4

I'm currently looking through two very large lists of Peak Objects, by overriding the equals method and looping through the two lists, comparing every peak to every other peak. Is there a more efficient way of doing this? My lists can be ~10,000 elements, which means up to 10000 * 10000 comparisons.

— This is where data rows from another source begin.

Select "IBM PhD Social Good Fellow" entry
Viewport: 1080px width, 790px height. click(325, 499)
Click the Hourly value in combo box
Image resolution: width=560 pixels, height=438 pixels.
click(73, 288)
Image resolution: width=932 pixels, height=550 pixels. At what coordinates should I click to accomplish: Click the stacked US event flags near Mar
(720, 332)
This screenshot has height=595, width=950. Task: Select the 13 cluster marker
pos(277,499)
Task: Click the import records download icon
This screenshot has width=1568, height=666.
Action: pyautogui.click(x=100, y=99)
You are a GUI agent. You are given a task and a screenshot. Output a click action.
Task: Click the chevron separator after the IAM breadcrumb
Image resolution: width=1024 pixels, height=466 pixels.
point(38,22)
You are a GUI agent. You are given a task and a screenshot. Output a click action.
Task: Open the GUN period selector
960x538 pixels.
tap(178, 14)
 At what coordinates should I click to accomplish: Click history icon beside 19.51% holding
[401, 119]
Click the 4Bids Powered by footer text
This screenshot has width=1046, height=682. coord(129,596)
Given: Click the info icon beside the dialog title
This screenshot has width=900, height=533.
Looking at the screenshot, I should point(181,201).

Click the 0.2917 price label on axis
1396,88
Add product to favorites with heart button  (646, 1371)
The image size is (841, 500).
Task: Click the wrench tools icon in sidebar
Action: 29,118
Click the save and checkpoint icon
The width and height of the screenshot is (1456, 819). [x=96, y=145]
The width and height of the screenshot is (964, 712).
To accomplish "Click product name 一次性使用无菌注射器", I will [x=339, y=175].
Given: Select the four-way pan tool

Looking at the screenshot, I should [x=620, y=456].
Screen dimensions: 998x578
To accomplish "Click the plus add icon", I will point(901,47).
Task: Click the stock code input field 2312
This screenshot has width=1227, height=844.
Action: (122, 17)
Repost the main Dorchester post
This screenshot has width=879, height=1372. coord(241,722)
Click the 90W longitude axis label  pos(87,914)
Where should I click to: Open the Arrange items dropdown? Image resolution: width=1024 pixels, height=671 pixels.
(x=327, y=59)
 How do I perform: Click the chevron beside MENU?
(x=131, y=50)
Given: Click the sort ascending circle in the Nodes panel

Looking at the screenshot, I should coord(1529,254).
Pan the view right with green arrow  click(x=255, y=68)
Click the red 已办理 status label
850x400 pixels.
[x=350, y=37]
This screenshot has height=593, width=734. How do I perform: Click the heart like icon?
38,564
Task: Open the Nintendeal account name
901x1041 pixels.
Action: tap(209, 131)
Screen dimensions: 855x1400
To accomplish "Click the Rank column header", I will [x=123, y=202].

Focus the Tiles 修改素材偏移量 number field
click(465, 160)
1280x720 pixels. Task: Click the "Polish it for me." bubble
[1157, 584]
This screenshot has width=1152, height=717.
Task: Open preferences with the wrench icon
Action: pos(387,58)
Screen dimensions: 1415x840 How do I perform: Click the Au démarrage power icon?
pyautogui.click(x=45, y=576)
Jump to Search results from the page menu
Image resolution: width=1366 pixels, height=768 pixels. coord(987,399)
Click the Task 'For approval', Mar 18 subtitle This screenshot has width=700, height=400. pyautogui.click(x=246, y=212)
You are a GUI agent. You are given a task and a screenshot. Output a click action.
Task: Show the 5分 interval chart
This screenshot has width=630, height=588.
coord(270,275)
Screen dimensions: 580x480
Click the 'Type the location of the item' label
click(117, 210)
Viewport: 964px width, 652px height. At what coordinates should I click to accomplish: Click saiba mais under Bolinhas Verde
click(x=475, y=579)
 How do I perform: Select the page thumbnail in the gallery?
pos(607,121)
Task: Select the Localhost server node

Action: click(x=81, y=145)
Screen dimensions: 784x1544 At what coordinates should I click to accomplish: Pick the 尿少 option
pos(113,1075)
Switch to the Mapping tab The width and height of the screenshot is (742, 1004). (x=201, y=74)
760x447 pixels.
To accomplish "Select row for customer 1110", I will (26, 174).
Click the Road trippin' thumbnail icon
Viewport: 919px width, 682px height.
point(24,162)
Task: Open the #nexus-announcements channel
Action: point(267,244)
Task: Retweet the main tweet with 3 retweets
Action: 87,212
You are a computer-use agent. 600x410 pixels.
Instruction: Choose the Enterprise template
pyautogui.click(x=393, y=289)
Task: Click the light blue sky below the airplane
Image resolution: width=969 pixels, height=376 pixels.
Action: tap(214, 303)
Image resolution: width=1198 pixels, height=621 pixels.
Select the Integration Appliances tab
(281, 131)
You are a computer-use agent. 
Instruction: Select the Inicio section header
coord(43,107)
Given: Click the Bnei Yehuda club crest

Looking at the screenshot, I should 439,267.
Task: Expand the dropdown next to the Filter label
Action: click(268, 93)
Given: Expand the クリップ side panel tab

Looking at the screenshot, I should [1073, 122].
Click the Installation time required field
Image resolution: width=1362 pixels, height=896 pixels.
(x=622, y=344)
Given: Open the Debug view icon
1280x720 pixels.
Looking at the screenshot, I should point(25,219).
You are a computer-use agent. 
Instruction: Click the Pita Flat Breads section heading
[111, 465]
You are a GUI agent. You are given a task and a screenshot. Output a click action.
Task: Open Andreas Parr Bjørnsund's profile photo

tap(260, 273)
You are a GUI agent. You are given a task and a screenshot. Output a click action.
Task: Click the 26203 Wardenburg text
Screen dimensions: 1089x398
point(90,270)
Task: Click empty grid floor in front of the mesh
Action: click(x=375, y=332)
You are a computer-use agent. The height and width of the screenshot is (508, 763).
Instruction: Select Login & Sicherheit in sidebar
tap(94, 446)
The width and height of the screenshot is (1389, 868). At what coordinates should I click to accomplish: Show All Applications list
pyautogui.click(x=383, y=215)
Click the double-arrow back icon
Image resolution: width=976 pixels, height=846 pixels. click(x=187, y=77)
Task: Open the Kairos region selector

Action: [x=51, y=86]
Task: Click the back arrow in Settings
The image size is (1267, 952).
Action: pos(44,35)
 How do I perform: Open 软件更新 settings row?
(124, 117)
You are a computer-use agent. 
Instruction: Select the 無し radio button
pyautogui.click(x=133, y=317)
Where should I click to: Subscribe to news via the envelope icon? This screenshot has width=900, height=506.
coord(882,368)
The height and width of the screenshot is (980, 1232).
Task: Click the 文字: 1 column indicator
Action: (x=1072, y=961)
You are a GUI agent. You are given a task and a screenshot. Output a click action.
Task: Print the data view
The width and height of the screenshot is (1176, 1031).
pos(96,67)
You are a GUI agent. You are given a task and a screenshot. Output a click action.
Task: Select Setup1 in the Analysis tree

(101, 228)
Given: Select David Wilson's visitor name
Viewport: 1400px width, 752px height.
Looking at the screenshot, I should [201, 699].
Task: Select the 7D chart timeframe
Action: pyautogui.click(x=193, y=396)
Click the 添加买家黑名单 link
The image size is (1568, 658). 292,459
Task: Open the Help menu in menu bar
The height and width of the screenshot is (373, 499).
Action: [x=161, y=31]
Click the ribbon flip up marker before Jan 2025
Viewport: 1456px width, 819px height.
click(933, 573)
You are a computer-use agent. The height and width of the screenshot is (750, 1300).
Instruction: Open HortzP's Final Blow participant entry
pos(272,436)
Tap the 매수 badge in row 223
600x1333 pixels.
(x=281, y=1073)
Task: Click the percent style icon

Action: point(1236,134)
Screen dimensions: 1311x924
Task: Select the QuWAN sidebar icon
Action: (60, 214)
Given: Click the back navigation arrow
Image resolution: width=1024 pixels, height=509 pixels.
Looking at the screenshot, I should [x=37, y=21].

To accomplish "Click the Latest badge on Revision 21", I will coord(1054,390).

The code for my peak object:

public class Peak extends Object{

private final SimpleIntegerProperty peakStart;
private final SimpleIntegerProperty peakEnd;
private final SimpleIntegerProperty peakMaxima;
private final SimpleIntegerProperty peakHeight;
private final SimpleIntegerProperty peakWidth;
private final SimpleStringProperty rname;

public Peak(int peakStart, int peakEnd, int peakMaxima, int peakHeight, String rname) {
    this.peakStart = new SimpleIntegerProperty(peakStart);
    this.peakEnd = new SimpleIntegerProperty(peakEnd);
    this.peakMaxima = new SimpleIntegerProperty(peakMaxima);
    this.peakHeight = new SimpleIntegerProperty(peakHeight);
    this.peakWidth = new SimpleIntegerProperty(peakEnd - peakStart);
    this.rname = new SimpleStringProperty(rname);
}

public String getRname() {
    return rname.get();
}

public SimpleStringProperty rnameProperty() {
    return rname;
}

public int getPeakWidth() {
    return peakWidth.get();
}

public int getPeakHeight() {
    return peakHeight.get();
}

public int getPeakStart() {
    return peakStart.get();
}

public int getPeakEnd() {
    return peakEnd.get();
}

public int getPeakMaxima() {
    return peakMaxima.get();
}

@Override
public String toString() {
    return "Peak{" +
            "peakStart= " + peakStart.get() +
            ", peakEnd= " + peakEnd.get() +
            ", peakHeight= " + peakHeight.get() +
            ", rname= " + rname.get() +
            '}';
}

@Override
public boolean equals(Object o) {
    if (this == o) return true;
    if (o == null || getClass() != o.getClass()) return false;

    Peak peak = (Peak) o;

    if (!peakMaxima.equals(peak.peakMaxima)) return false;
    return rname.equals(peak.rname);
}

@Override
public int hashCode() {
    int result = peakMaxima.hashCode();
    result = 31 * result + rname.hashCode();
    return result;
}
}

And my loop for comparing the objects is here.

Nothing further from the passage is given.